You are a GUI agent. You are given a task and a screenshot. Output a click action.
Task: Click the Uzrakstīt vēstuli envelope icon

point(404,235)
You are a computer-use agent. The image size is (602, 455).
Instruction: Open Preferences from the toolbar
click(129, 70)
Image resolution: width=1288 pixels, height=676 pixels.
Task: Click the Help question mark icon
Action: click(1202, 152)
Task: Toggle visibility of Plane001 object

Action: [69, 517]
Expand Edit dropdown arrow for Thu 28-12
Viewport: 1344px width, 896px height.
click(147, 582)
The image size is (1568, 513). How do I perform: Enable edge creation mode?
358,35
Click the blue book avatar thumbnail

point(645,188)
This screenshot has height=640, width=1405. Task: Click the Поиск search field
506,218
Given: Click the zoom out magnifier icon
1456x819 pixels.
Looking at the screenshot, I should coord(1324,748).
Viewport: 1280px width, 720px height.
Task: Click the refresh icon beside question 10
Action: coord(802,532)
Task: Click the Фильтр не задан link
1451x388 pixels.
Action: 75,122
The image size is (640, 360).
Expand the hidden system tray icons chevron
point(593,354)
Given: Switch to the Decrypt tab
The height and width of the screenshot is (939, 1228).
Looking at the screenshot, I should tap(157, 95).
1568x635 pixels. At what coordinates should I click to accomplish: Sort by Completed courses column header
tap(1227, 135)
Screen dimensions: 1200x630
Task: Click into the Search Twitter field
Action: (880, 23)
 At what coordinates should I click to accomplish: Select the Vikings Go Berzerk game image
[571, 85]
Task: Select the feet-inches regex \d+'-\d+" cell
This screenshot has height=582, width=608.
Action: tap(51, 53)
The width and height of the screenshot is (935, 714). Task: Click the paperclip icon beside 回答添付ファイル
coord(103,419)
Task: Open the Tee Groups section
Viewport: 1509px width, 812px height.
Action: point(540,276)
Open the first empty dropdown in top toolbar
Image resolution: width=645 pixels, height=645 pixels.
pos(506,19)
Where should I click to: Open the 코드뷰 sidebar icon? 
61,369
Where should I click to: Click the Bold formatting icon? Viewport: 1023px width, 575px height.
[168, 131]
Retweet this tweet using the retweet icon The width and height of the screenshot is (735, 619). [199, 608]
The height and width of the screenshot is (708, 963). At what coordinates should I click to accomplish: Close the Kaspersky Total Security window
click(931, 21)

__Task statement__
What is needed is a verbatim copy of every line in the records above from the one containing "Instruction: Open Preferences" down to the one containing "The image size is (640, 360).", both included, and nothing more.

__Expected answer__
Instruction: Open Preferences from the toolbar
click(129, 70)
Image resolution: width=1288 pixels, height=676 pixels.
Task: Click the Help question mark icon
Action: click(1202, 152)
Task: Toggle visibility of Plane001 object

Action: [69, 517]
Expand Edit dropdown arrow for Thu 28-12
Viewport: 1344px width, 896px height.
click(147, 582)
The image size is (1568, 513). How do I perform: Enable edge creation mode?
358,35
Click the blue book avatar thumbnail

point(645,188)
This screenshot has height=640, width=1405. Task: Click the Поиск search field
506,218
Given: Click the zoom out magnifier icon
1456x819 pixels.
Looking at the screenshot, I should coord(1324,748).
Viewport: 1280px width, 720px height.
Task: Click the refresh icon beside question 10
Action: coord(802,532)
Task: Click the Фильтр не задан link
1451x388 pixels.
Action: 75,122
The image size is (640, 360).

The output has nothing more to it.